Logo no início de seu artigo, Mauss define o que entende pela expressão morfologia social: "la science qui étudie, non seulement pour le décrire, mais aussi pour l'éxpliquer, le substract matériel des sociétés, c'est-à-dire la forme qu'elles affectent en s'établissant sur le sol, le volume et la densité de la population, la manière dont elle est distribuée ainsi que l'ensemble des choses qui servent de siège à la vie collective" (Mauss, 1968: 389).

Mas, se compararmos tal definição com aquelas atribuidas por Ratzel à antropogeografia, notaremos que, pelo menos do ponto de vista das intenções, as diferenças entre as duas ciências são praticamente inexistentes. Ratzel, no primeiro dos volumes de sua Antropogeographie, publicado em 1882, assim anunciava as suas três grandes tarefas (com destaques feitos pelo próprio autor): "La geografia dell'uomo dovrà descrivere e rappresentare cartograficamente quei territori dove si nota la presenza dell'uomo, separando la parte della Terra ch'è da lui abitata, od ecumene, dalle altre che non lo sono. Essa studierà inoltre la diffusione dell'uomo entro l'ecumene e fisserà i resultati del proprio studio su carte della densità di popolazione, poleografiche ed itinerarie. Ma la scienza non si appaga mai de avere risposto alla domanda 'Dove?'; bensi, allorchè questo quesito è risolto, essa procede oltre, e passa alla domanda 'Donde?'. Passata ora alla seconda parte del suo còmpito, questa scienza, nell'esaminare l'area di diffusione di ciascuna razza e di ciascum popolo, si porrà la domanda: 'Come si è formata quest'area?'. I còmpiti del terzo gruppo si riferiscono allo studio delle influenze che la natura esercita sul corpo e sullo spirito degli individui, e di qui su quelli dei popoli." (Ratzel, 1914: 75 e 76).

Se resumíssemos essa longa citação extraída da principal obra de Ratzel, afirmando que, segundo ela, a antropogeografia não pretende se restringir à descrição do território, ou do "substrato material das sociedades", mas também pretende explicar "como se formou", não estaríamos ferindo, em essência, os objetivos propostos pelas três tarefas que transcrevemos.
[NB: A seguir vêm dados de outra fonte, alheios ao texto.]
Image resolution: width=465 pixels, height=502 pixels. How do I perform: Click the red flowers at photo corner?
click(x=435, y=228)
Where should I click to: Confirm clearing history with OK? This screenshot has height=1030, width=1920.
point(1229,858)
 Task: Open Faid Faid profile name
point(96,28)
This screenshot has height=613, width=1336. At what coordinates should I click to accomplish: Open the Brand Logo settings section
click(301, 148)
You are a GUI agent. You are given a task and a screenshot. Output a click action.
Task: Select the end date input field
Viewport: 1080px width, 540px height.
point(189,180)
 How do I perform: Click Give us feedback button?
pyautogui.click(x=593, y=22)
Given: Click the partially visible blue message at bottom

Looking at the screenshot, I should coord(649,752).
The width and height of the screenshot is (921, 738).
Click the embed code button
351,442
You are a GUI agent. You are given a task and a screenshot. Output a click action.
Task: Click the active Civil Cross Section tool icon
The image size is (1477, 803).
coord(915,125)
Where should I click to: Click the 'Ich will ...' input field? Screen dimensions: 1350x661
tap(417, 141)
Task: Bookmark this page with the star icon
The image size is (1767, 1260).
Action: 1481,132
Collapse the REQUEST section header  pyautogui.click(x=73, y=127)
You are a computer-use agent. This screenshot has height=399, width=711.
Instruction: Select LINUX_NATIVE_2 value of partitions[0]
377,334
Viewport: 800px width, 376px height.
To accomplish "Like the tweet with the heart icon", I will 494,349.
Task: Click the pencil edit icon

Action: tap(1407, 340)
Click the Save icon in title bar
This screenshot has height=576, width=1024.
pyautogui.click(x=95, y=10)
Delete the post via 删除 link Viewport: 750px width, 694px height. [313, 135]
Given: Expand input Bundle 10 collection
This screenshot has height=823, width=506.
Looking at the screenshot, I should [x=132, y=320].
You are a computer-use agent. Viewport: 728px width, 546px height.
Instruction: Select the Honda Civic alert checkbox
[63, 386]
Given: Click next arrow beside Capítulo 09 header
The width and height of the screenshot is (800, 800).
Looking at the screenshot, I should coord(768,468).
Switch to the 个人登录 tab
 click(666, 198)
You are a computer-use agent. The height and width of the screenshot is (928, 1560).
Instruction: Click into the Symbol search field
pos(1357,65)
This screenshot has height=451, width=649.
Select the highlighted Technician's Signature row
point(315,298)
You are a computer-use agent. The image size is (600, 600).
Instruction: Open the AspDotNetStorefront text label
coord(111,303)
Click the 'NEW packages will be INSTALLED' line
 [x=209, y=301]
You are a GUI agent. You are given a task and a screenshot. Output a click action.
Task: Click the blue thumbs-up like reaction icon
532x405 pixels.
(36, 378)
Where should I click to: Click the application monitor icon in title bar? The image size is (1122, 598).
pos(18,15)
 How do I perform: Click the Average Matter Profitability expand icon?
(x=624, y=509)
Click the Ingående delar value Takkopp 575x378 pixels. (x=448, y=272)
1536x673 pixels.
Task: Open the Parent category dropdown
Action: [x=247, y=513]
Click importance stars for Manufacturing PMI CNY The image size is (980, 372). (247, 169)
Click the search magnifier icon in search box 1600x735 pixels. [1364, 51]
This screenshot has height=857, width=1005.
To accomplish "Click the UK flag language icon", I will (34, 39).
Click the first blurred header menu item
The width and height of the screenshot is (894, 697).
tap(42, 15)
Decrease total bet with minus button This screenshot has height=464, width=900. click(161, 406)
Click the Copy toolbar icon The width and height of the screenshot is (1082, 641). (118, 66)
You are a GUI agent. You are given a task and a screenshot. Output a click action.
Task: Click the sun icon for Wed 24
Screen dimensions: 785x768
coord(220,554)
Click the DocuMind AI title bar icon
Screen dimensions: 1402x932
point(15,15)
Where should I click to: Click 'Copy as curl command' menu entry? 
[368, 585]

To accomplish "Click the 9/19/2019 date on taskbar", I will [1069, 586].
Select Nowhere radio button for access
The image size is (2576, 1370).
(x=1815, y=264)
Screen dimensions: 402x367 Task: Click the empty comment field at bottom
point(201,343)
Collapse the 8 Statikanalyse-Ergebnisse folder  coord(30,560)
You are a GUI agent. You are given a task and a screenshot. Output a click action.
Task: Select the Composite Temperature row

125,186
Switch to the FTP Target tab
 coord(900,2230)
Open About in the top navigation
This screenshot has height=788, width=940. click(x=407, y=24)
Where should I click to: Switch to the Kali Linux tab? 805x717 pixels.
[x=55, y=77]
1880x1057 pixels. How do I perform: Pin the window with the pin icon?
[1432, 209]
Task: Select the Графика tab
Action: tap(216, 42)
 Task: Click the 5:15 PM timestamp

O mesmo resumo se aplicaria, evidentemente, à definição dos objetivos da morfologia social proposta por Mauss.

Mas, com certeza, a semelhança ou diferença de objetivos não bastam para definir a existência de uma ou mais especialidades científicas. Há outras razões, que vão, simplificadamente, das alegadas orientações metodológicas, ou das ênfases dadas às conveniências corporativas..

No caso específico da nossa análise -- aproximações e distanciamentos entre as ciências sociais --, tanto Mauss como Ratzel, mesmo em momentos diferentes, sugeriram os termos de prosseguimento de toda essa discussão.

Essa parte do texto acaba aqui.